A bioinformatics approach for understanding genotype-phenotype correlation in breast cancer

Abstract

Breast cancer (BC) patients can be clinically classified into three types, called ER+, PR+, and HER2+, indicating the name of biomarkers and linking treatments. The serious problem is that the patients, called “triple negative” (TN), who cannot be fallen into any of these three categories, have no clear treatment options. Thus linking TN patients to the main three phenotypes clinically is very important. Usually BC patients are profiled by gene expression, while their patient class sets (such as PAM50) are inconsistent with clinical phenotypes. On the other hand, location-specific sequence variants are expected to be more predictive to detect BC patient subgroups, since a variety of somatic, single mutations are well-demonstrated to be linked to the resultant tumors. However those mutations have not been necessarily evaluated well as patterns to predict BC phenotypes. We thus detect patterns, which can assign known phenotypes to BC TN patients, focusing more on paired or more complicated nucleotide/gene mutational patterns, by using three machine learning methods: limitless arity multiple procedure (LAMP), decision trees, and hierarchical disjoint clustering.
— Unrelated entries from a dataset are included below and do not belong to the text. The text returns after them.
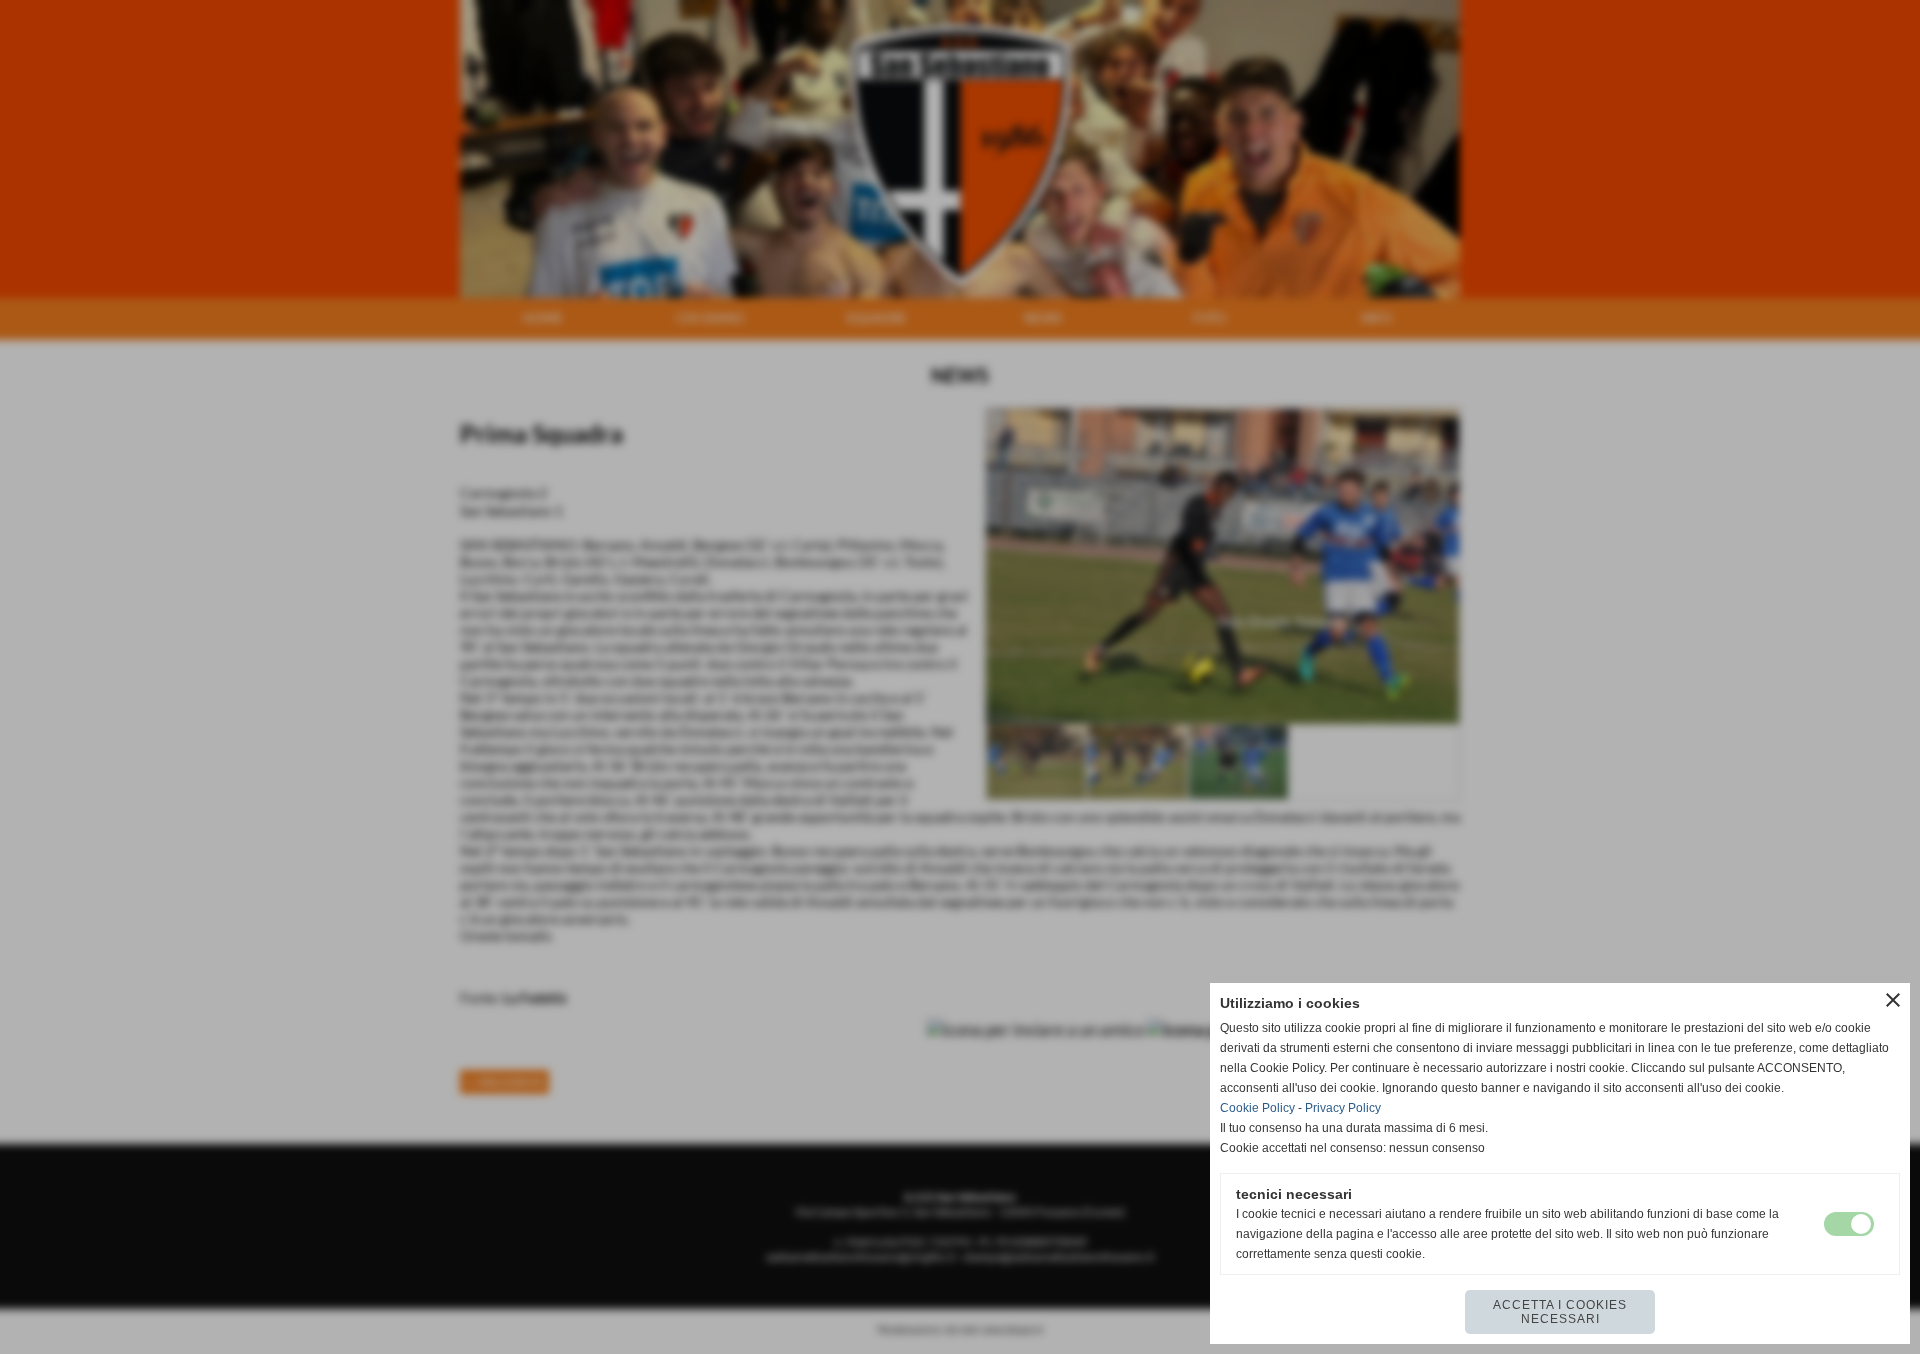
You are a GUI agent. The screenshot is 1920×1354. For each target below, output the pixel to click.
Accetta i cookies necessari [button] (1560, 1312)
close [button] (1893, 1000)
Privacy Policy (1343, 1108)
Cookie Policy (1257, 1108)
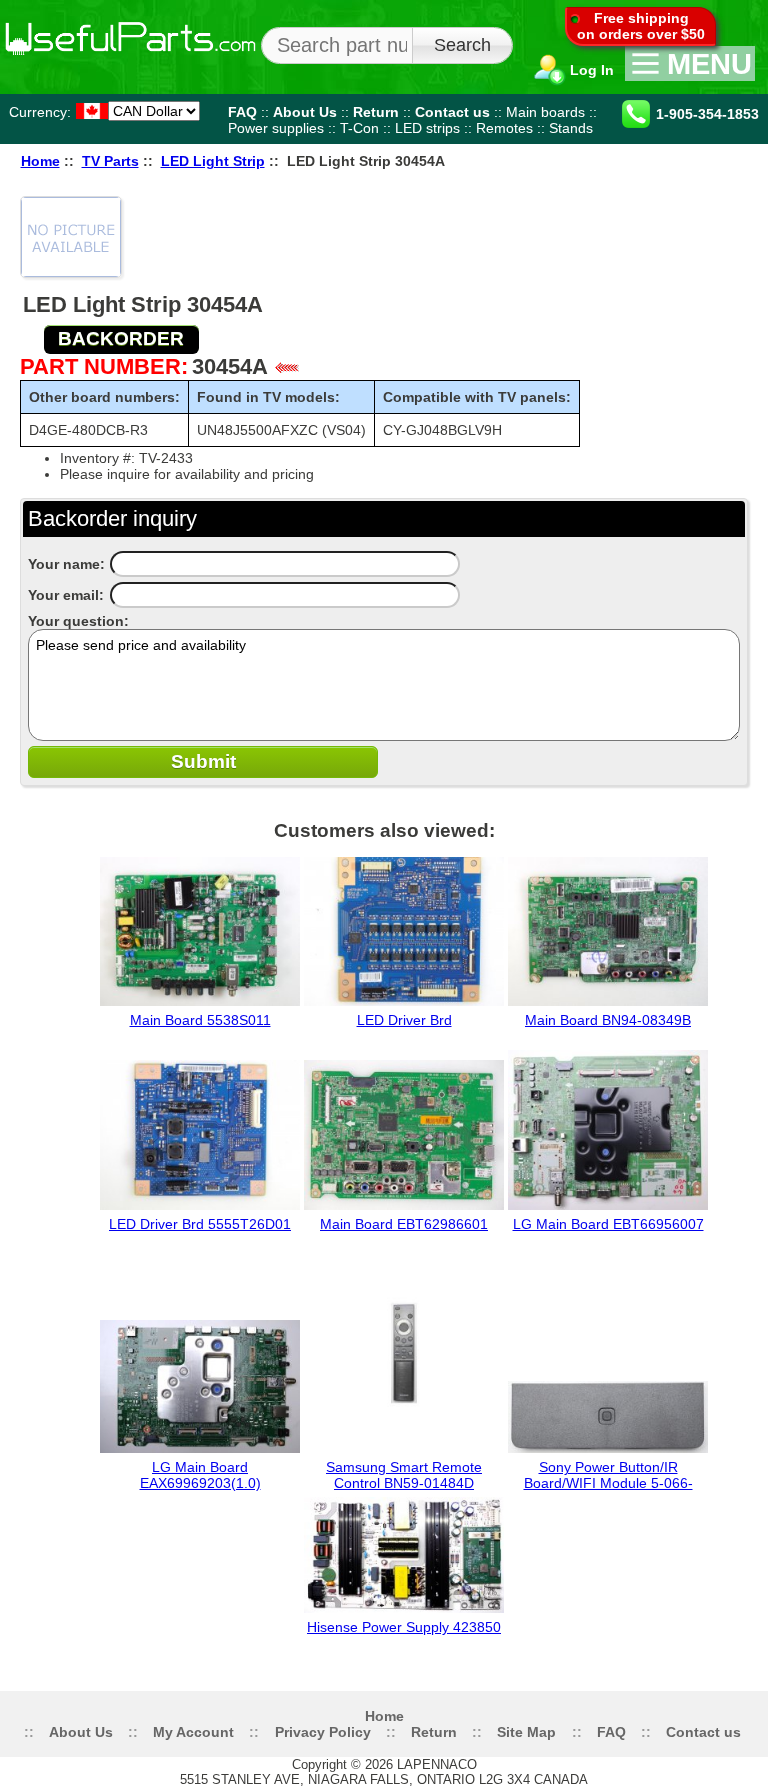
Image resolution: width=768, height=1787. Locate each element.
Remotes (504, 128)
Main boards (545, 112)
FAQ (242, 112)
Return (376, 112)
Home (40, 161)
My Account (193, 1732)
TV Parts (110, 161)
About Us (305, 112)
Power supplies (276, 128)
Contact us (452, 112)
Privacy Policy (323, 1732)
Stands (571, 128)
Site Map (526, 1732)
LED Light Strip (213, 161)
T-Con (359, 128)
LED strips (427, 128)
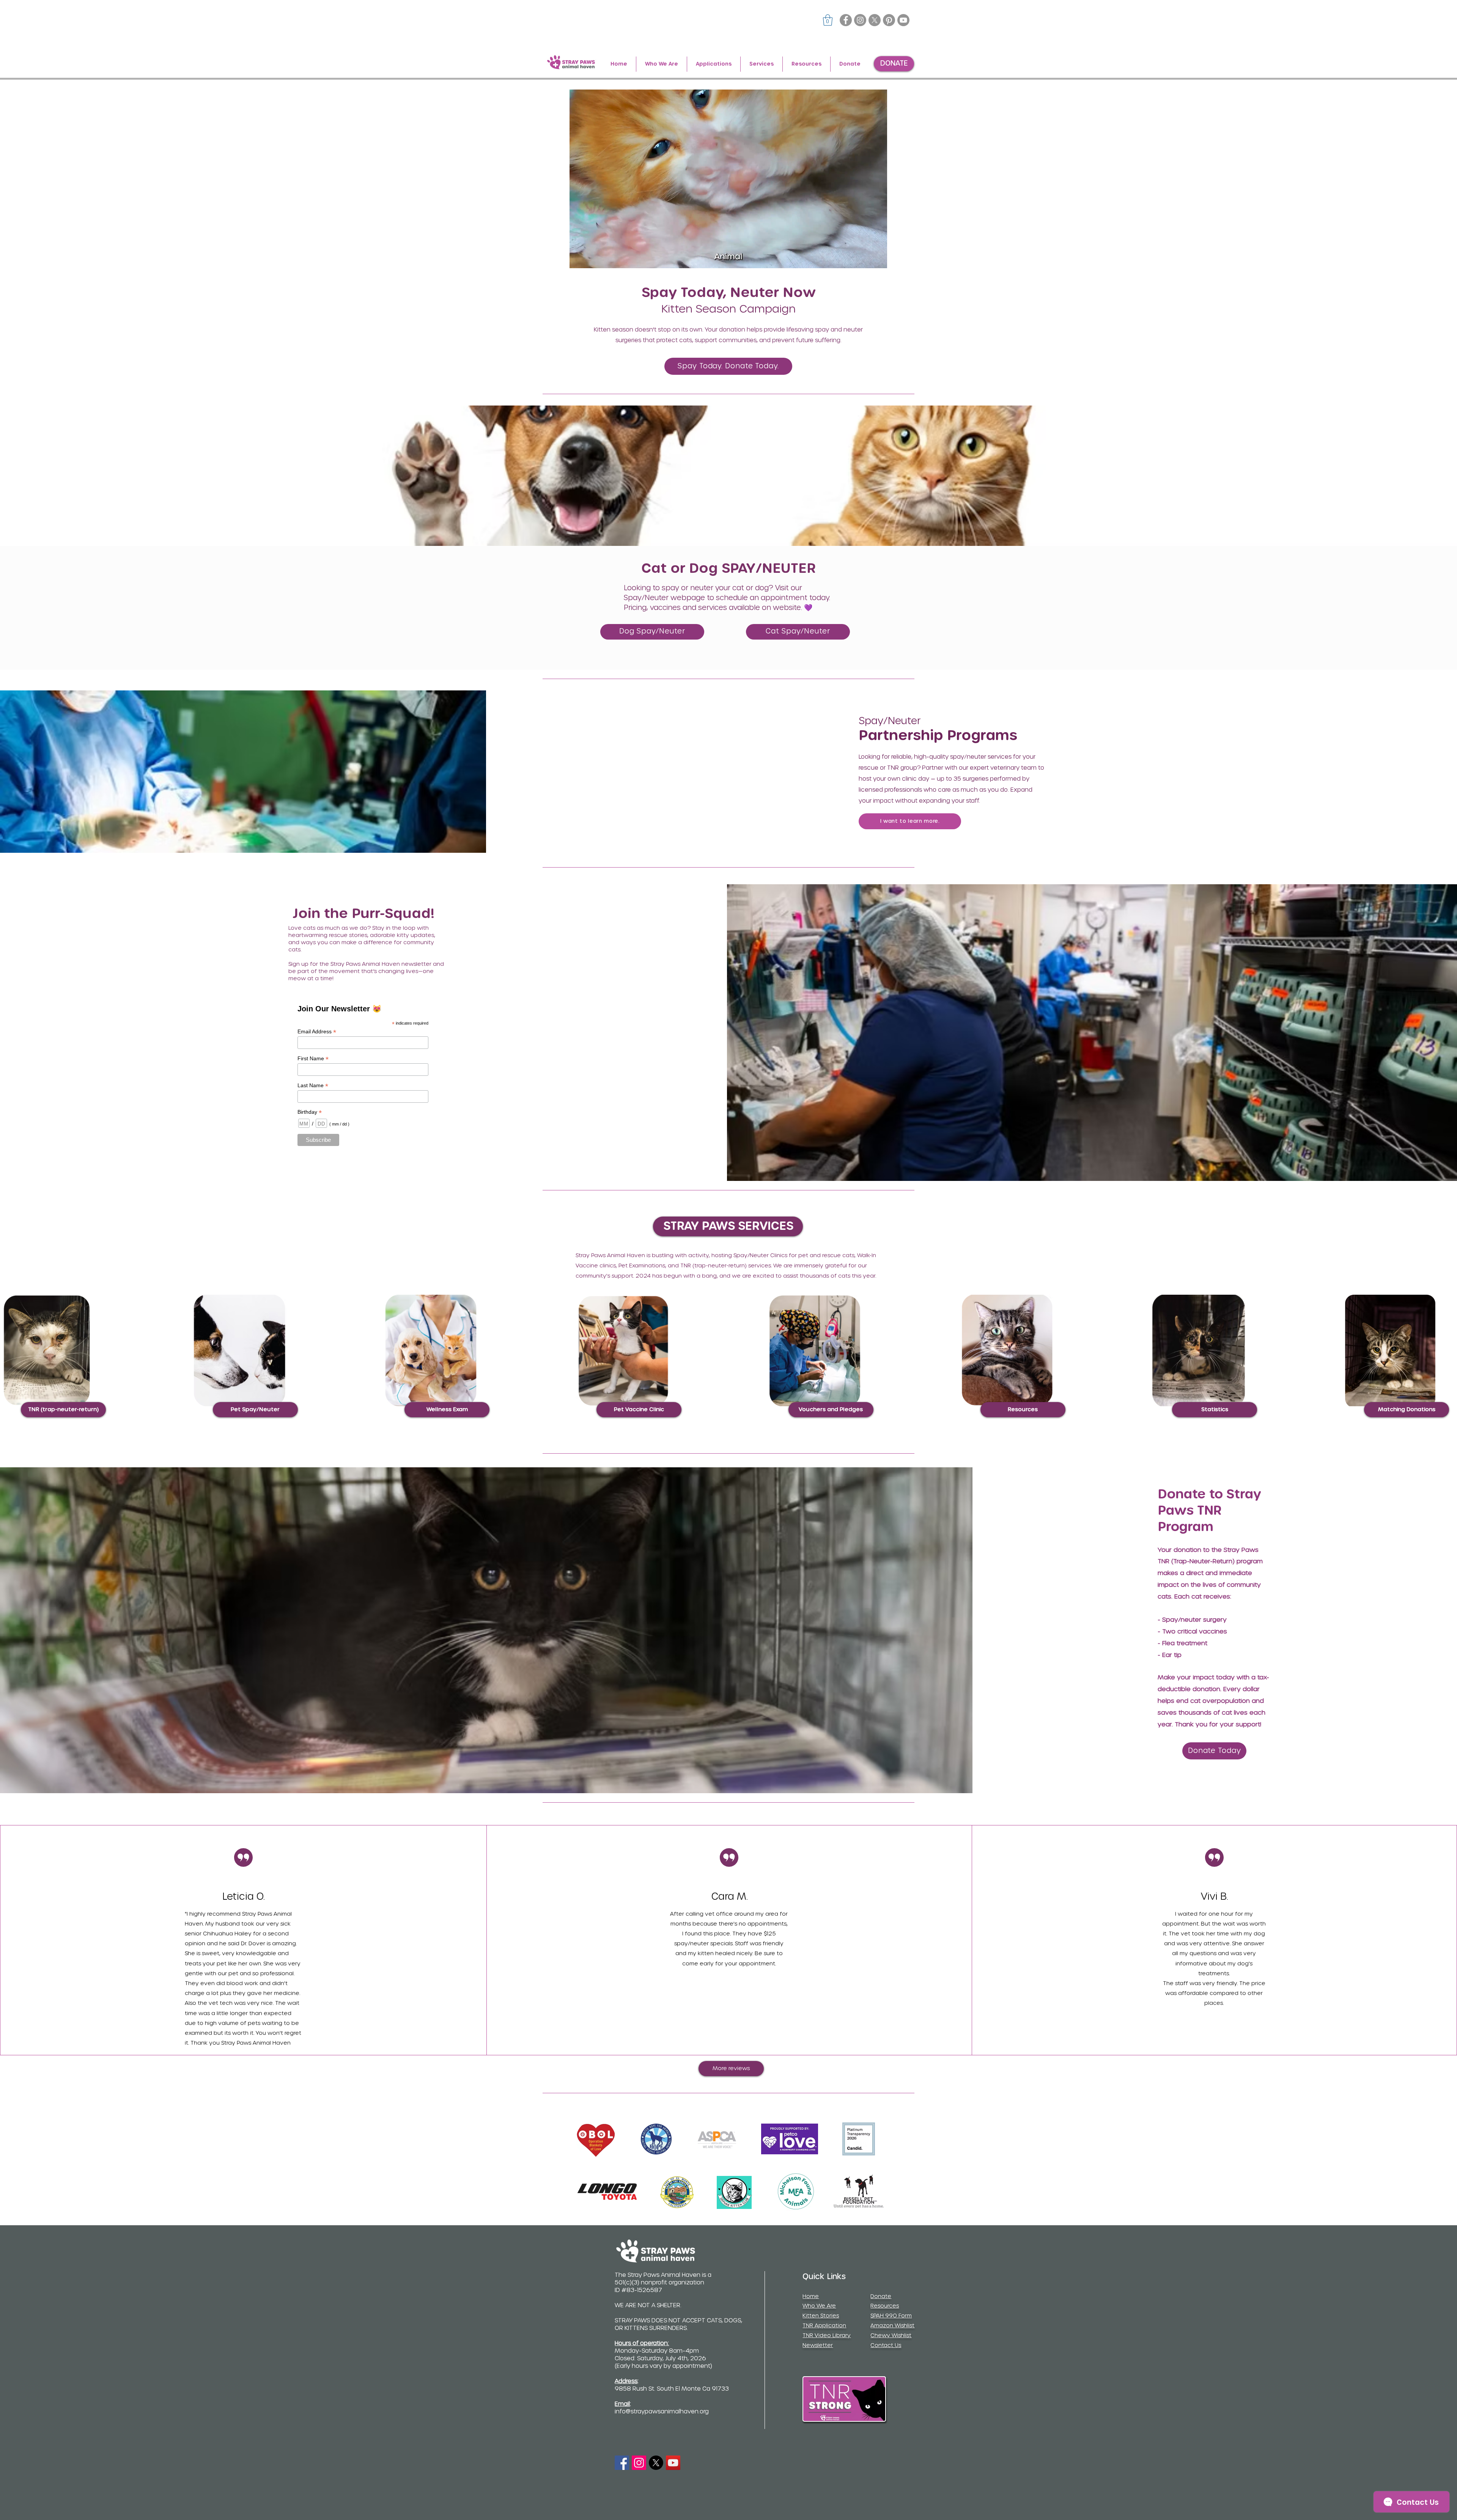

Association rules obtained through LAMP reveal a patient classification scheme through combinatorial mutations in PIK3CA and TP53, consistent with the obtained decision tree and three major clusters (occupied 182/208 samples), revealing the validity of results from diverse approaches. The final clusters, containing TN patients, present sub-population features in the TN patient pool that assign clinical phenotypes to TN patients. This paper is an extended and detailed version on a pilot study conducted in Yotsukura et al. (Brief Bioinform, to appear).